▸ Task instructions
Starting at the row containing "Image resolution: width=1680", copy each row through the one containing "will (x=407, y=429).", inclusive, reproducing them verbatim.

### Exercise materials

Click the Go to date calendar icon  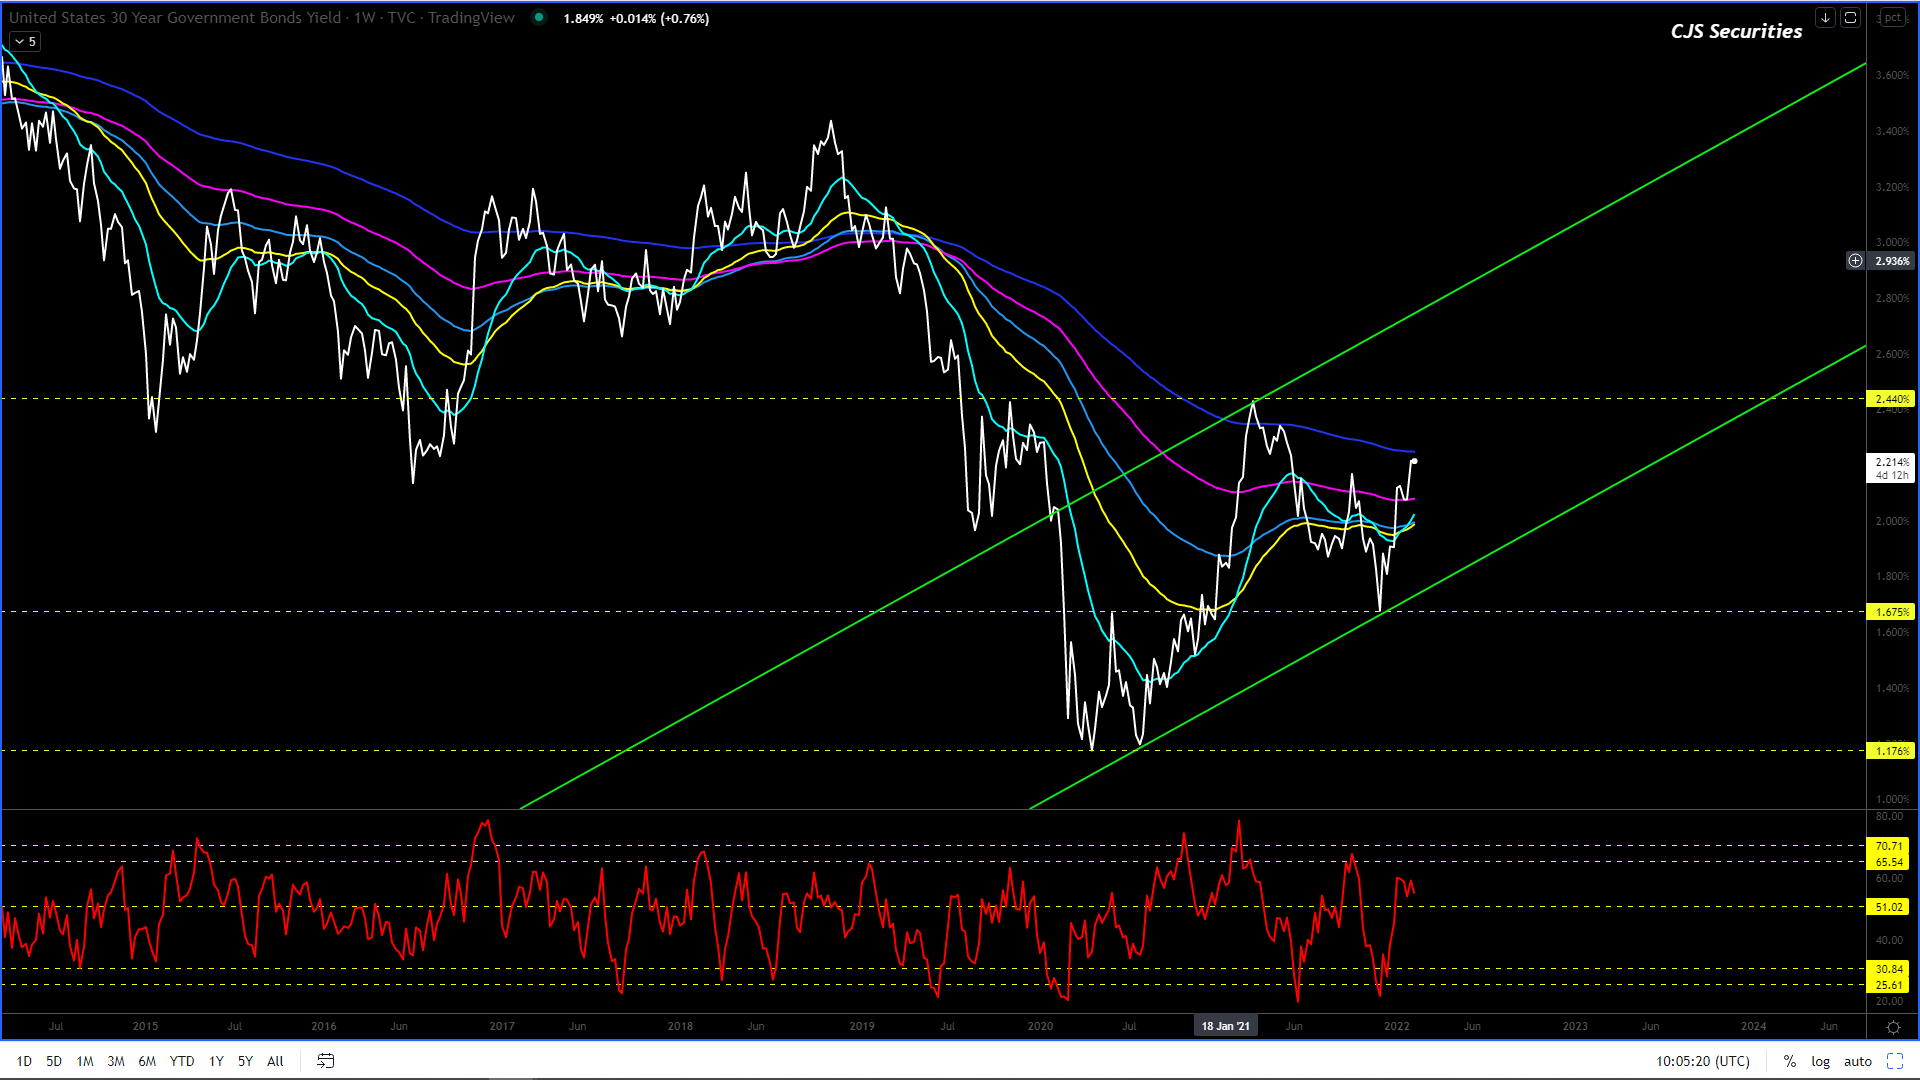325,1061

######
### Exercise materials

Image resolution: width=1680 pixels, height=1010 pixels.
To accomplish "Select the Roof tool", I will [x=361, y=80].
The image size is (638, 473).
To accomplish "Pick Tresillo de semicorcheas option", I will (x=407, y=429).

######

▸ Solution below
Image resolution: width=1680 pixels, height=1010 pixels.
To accomplish "Select the Roof tool", I will [x=361, y=80].
The image size is (638, 473).
To accomplish "Pick Tresillo de semicorcheas option", I will (x=407, y=429).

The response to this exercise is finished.